I think it's time for me to talk a bit about dreams. I've always loved dreams (try to have them every night). I've also always loved stories and movies that are LIKE dreams... but there are definitely things that work in dreams that WON'T work in movies, and vice verse. Probably the most important difference is that dreams don't need to make sense... you're ASLEEP, so your conscious mind isn't trying to make sense of things. But a movie does need to make sense, at least to some extent. The plot can be all mixed up... as long as the movie makes sense on some level... possibly there's an EMOTIONAL throughline the viewer can follow.

Once you've established that throughline (whatever it might be) you can work in underlying hidden narratives like Kubrick or Lynch do. But unlike the completely personal language of symbols in a real dream, they use universal symbols that will be understood by everyone (everyone who notices them that is... most won't see it if it's beneath the surface). And here's what I love about this.... let's say you notice something fishy in a Kubrick film and start to research a little... or maybe you've read an analysis and decided to look deeper on your own. His messages lead you to mysteries that exist in the real world!! That's not to say that I believe all his conspiracy theories are valid... but the threads he weaves into the tapestry of his films does lead you on to theories that can be found all over the internet... googling names from his films will point out all kinds of weird things... most of which he probably intended. That fascinates me, that a mystery embedded in a fictional movie can lead to a mystery in the real world. It's as if the movie opens up a whole vista...
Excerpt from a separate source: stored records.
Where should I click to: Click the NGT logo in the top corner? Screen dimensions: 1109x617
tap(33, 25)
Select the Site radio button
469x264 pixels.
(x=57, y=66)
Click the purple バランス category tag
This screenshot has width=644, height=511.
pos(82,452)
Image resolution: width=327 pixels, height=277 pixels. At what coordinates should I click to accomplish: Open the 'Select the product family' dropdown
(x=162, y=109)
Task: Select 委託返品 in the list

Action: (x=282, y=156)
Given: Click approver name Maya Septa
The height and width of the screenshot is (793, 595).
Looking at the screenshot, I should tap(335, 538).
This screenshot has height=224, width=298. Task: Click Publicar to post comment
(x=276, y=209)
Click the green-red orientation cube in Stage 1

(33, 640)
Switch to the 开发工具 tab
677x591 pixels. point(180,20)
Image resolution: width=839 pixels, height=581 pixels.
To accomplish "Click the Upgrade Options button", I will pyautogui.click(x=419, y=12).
Also on the subject of the dreamlike nature of their films... my longtime readers (those who manage to wade all the way through these lengthy and text-dense Cinemastudies posts) might recall an article I posted some time ago about Josef Von Sternberg (click his name in Labels below if you're interested). There are several posts on my blog about him actually... I'm referring to one I didn't write but just blatantly ripped off and posted here. Sorry, too lazy at the moment to look up who did write it! But the gist of the article was that while Sternberg was working in Talkies (he did start off in silents) the dialogue was merely a smokescreen to deflect viewers from the REAL story, which was always told VISUALLY. Unlike the vast majority of modern movies, where the story is told almost exclusively through dialogue with visuals just serving as moving illustrations, Sternberg, Kubrick and Lynch tell their stories visually. They of course use dialogue and sound, but as artistic counterpoint to the visuals, to enhance them and provide subtext rather than to illustrate them. There are many people (myself among them, though I wasn't there at the time) who feel that something beautiful was lost when sound came to the movies - or rather I should say when the human voice came to the movies (When MOVIES became TALKIES).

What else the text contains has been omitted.